Kritik Terhadap Sistem Pendidikan di Indonesia Yang Merugikan Siswa
Sudah tak terhitung kurikulum pendidikan di Indonesia diubah-ubah. Buku-buku pelajaran juga selalu mengalami revisi. Perubahan sistem pendidikan tersebut dilakukan dengan maksud untuk melakukan perbaikan-perbaikan.
Namun hasil nyata dari sistem pendidikan nasional sepertinya membutuhkan waktu yang sangat lama agar terwujud.
Jangankan menghasilkan putra-putri bangsa yang menjadi ilmuwan dunia, menyadarkan para murid agar disiplin dan patuh pada gurunya saja masih merupakan pekerjaan berat
Lalu apa kritik terhadap sistem pendidikan di Indonesia agar terjadi perbaikan?
Berikut ini adalah beberapa kritik terhadap sistem pendidikan nasional kita yang merugikan siswa.

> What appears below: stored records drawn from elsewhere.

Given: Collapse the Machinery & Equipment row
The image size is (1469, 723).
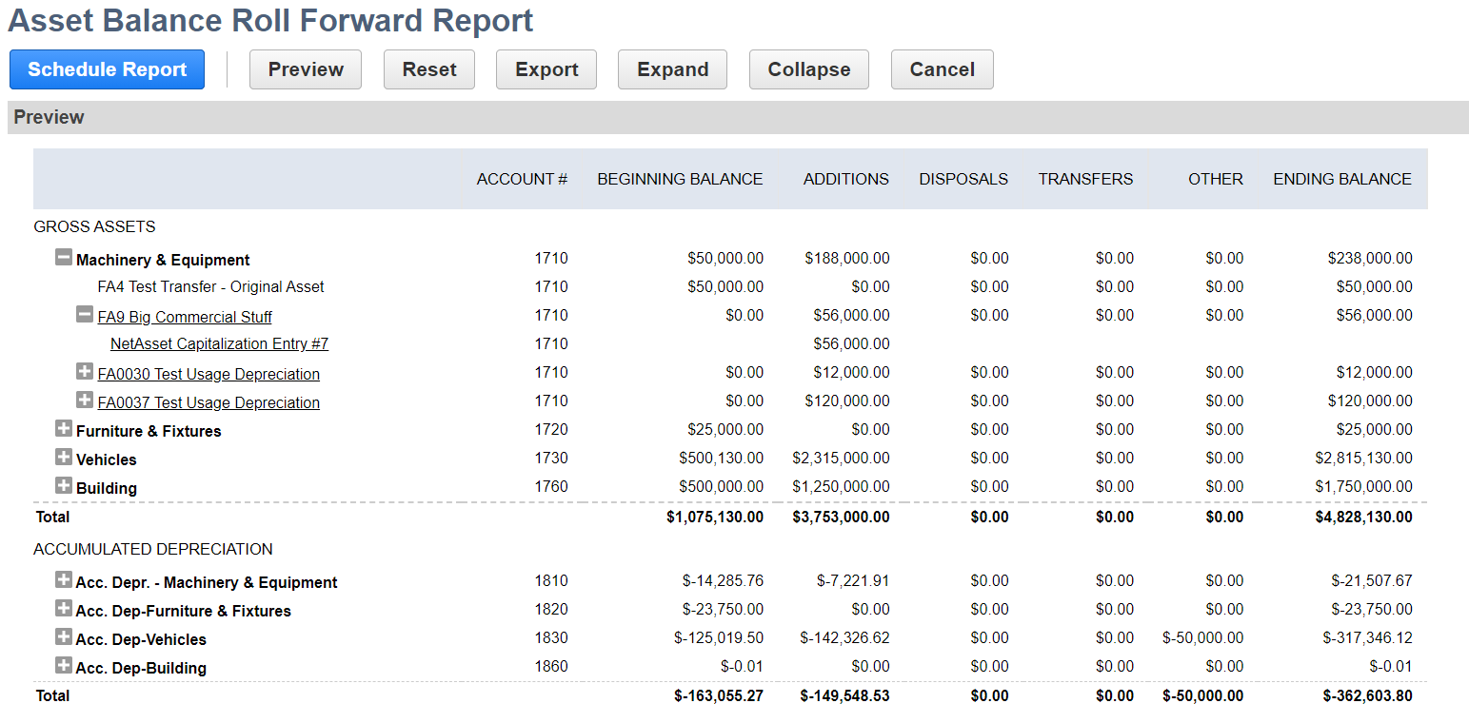Looking at the screenshot, I should (64, 258).
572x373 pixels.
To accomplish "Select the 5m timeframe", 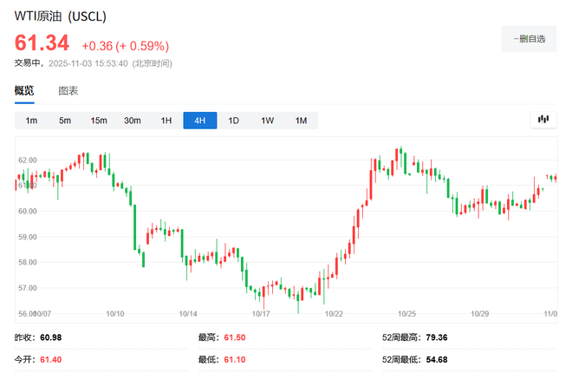I will click(x=65, y=121).
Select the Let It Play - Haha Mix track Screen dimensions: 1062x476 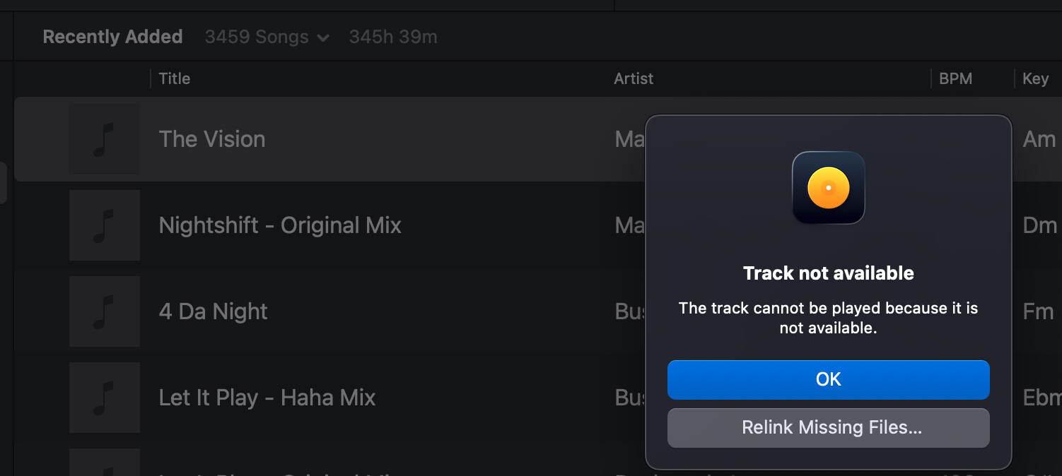click(267, 398)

1. Kurikulum pendidikan tanpa mempertimbangkan karakter tiap sekolah
Maksudnya adalah meskipun sama-sama SMP namun mestinya dibedakan standarnya antara SMP di kota besar yang sudah maju dengan SMP yang ada di pedesaan atau daerah terpencil. Coba Anda bayangkan bagaimana anak-anak desa yang berangkat sekolah saja malas-malasan dituntut agar bisa membuat makalah lalu mempresentasikan?
Bagi siswa-siswa yang tinggal di perkotaan mungkin ini tidak terlalu menyebabkan masalah karena kebanyakan mereka sudah sering diajari orang tuanya untuk berbicara menggunakan bahasa Indonesia secara panjang lebar. Orang tua anak-anak kota juga terpelajar dan sangat mementingkan kualitas pendidikan anak-anak mereka.
Tentu saja jika penilaian dilakukan secara jujur nilai anak-anak desa tersebut relatif lebih rendah. Sebagai contoh mata pelajaran bahasa Inggris, tentu saja mapel ini dinilai bagus karena itu merupakan mapel yang "penting".
Namun materi dan kompetensi dasar yang diajarkan mestinya disesuaikan dengan kondisi peserta didik. Singkatnya: harusnya anak-anak dari SMP pinggiran itu diberikan pelajaran bahasa Inggris yang lebih sederhana dengan kompetensi dasar yang lebih sedikit.
2. Ujian Nasional
Beberapa waktu yang lalu negara ini memberlakukan Ujian Nasional. Mungkin agar berkesan "nasional" maka sistem penilaian dengan Ujian Nasional itu lalu disamakan. Soal atau pertanyaannya memang tidak sama persis namun standarnya tetap disamakan. Ini juga merugikan murid di daerah pedesaan karena jelas kemampuan mereka berada jauh dibanding dengan anak-anak kota.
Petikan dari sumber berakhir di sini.